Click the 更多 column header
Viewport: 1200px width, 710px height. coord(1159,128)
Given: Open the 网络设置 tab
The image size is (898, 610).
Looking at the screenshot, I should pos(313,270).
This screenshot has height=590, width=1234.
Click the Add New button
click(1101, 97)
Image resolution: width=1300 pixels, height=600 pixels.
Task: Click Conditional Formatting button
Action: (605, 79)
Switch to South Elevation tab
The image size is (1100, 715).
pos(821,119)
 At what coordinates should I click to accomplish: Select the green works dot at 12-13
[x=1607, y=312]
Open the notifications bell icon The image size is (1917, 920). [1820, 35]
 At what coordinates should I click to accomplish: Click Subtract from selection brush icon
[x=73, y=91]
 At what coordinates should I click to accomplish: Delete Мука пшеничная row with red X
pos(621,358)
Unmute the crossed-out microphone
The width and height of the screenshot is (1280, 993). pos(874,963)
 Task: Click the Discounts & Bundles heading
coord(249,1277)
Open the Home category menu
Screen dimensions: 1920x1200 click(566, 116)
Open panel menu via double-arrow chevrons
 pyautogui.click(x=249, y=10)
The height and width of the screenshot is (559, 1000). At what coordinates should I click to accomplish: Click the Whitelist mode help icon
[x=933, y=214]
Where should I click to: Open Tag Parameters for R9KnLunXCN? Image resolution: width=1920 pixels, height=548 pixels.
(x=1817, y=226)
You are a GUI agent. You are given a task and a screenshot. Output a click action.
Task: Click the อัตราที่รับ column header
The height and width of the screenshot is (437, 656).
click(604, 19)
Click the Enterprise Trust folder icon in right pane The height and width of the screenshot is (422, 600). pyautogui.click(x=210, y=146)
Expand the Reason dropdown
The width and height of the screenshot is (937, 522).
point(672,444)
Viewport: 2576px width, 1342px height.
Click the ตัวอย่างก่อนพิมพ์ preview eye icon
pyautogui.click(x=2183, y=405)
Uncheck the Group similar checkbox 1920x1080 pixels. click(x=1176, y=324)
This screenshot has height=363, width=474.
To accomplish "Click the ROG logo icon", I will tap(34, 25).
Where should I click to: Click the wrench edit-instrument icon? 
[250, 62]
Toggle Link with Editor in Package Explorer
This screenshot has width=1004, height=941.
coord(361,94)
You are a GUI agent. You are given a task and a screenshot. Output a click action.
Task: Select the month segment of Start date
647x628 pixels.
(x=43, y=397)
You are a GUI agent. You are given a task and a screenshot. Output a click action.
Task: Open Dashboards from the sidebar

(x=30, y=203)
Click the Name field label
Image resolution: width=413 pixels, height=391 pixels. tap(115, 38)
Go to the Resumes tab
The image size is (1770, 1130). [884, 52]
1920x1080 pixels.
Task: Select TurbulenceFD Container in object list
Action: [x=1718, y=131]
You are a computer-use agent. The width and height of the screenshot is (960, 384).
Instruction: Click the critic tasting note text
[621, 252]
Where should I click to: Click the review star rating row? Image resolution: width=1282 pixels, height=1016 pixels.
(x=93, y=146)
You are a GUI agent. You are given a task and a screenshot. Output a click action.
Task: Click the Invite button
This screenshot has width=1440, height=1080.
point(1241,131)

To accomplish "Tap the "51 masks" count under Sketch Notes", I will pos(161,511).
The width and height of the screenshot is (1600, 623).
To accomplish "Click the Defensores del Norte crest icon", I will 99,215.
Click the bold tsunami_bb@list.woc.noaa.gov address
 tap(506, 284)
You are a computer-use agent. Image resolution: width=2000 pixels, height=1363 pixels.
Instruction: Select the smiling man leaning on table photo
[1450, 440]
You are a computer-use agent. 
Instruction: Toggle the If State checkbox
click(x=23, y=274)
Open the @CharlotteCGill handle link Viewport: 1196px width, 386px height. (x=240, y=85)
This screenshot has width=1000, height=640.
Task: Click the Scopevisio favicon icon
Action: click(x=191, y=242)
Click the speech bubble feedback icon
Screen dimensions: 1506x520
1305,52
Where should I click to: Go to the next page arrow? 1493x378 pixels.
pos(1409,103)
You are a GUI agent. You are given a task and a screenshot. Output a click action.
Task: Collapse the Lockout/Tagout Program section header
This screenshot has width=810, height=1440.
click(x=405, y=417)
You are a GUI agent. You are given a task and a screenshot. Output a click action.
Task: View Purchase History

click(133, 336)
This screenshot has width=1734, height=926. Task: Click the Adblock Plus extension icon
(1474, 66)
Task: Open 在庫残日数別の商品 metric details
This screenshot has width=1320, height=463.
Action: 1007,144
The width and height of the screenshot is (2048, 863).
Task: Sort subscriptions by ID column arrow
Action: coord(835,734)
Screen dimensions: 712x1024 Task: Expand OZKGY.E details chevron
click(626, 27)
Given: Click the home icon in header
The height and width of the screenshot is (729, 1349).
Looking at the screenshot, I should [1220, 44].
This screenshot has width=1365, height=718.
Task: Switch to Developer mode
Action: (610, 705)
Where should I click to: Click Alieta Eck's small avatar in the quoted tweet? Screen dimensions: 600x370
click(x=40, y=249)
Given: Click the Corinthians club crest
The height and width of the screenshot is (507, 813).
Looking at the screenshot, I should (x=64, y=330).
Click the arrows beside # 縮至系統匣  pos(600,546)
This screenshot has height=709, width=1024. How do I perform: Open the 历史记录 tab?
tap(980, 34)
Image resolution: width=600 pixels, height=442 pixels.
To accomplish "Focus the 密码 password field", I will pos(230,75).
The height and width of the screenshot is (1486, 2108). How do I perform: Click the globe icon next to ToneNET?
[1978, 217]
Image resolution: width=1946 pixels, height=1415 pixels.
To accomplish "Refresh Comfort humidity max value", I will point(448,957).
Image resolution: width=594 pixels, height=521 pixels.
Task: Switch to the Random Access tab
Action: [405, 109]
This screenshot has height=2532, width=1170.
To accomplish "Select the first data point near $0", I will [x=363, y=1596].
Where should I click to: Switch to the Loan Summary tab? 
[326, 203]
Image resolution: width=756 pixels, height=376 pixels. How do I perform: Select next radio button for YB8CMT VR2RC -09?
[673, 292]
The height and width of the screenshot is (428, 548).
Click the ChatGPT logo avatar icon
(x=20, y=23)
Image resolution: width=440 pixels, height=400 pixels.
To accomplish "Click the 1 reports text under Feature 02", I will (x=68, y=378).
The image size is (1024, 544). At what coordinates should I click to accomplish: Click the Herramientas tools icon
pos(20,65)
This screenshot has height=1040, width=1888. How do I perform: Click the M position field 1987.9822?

Given request: Can you recast the records above as a Markdown table with the columns Row and Text, starting at the line that contains "At what coordinates should I click to accomplish: Select" and ending at the line that contains "(x=1817, y=226)", giving each line its own numbered row and leaving out blank lines?

Response for this exercise:
| Row | Text |
|---|---|
| 1 |  At what coordinates should I click to accomplish: Select the green works dot at 12-13 |
| 2 | [x=1607, y=312] |
| 3 | Open the notifications bell icon The image size is (1917, 920). [1820, 35] |
| 4 |  At what coordinates should I click to accomplish: Click Subtract from selection brush icon |
| 5 | [x=73, y=91] |
| 6 |  At what coordinates should I click to accomplish: Delete Мука пшеничная row with red X |
| 7 | pos(621,358) |
| 8 | Unmute the crossed-out microphone |
| 9 | The width and height of the screenshot is (1280, 993). pos(874,963) |
| 10 |  Task: Click the Discounts & Bundles heading |
| 11 | coord(249,1277) |
| 12 | Open the Home category menu |
| 13 | Screen dimensions: 1920x1200 click(566, 116) |
| 14 | Open panel menu via double-arrow chevrons |
| 15 |  pyautogui.click(x=249, y=10) |
| 16 | The height and width of the screenshot is (559, 1000). At what coordinates should I click to accomplish: Click the Whitelist mode help icon |
| 17 | [x=933, y=214] |
| 18 | Where should I click to: Open Tag Parameters for R9KnLunXCN? Image resolution: width=1920 pixels, height=548 pixels. |
| 19 | (x=1817, y=226) |